--- EXERCISE DESCRIPTION ---
Below are records; count the lines that contain "agent" and state only that count.

(Dataset entries)
>>>

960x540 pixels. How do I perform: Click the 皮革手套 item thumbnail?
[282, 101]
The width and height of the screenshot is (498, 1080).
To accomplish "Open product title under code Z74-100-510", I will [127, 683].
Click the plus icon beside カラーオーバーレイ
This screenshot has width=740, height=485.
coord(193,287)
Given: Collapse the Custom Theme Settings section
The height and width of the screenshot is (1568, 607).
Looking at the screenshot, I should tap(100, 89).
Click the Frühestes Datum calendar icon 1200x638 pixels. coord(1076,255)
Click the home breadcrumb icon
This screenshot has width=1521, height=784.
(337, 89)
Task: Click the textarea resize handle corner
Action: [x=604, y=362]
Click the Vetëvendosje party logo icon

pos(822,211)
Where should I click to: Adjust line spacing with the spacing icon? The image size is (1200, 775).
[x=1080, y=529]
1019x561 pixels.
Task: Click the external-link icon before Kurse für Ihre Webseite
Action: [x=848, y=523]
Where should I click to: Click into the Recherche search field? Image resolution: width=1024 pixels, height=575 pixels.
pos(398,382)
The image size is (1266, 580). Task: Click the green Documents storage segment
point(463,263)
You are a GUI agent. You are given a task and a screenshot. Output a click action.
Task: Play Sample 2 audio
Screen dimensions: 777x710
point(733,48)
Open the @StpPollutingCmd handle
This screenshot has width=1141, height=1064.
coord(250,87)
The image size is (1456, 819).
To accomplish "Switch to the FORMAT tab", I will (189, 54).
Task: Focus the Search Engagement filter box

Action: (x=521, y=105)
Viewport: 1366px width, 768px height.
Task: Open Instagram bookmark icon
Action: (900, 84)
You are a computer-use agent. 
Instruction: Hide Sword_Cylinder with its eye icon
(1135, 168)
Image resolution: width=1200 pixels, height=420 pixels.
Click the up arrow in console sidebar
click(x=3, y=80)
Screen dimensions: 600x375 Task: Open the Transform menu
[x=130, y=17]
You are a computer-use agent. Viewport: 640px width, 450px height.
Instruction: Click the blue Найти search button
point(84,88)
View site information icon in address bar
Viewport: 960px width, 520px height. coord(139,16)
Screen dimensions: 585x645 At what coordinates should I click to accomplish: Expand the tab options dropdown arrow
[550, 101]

<<<

--- REPLY TO THE EXERCISE ---
3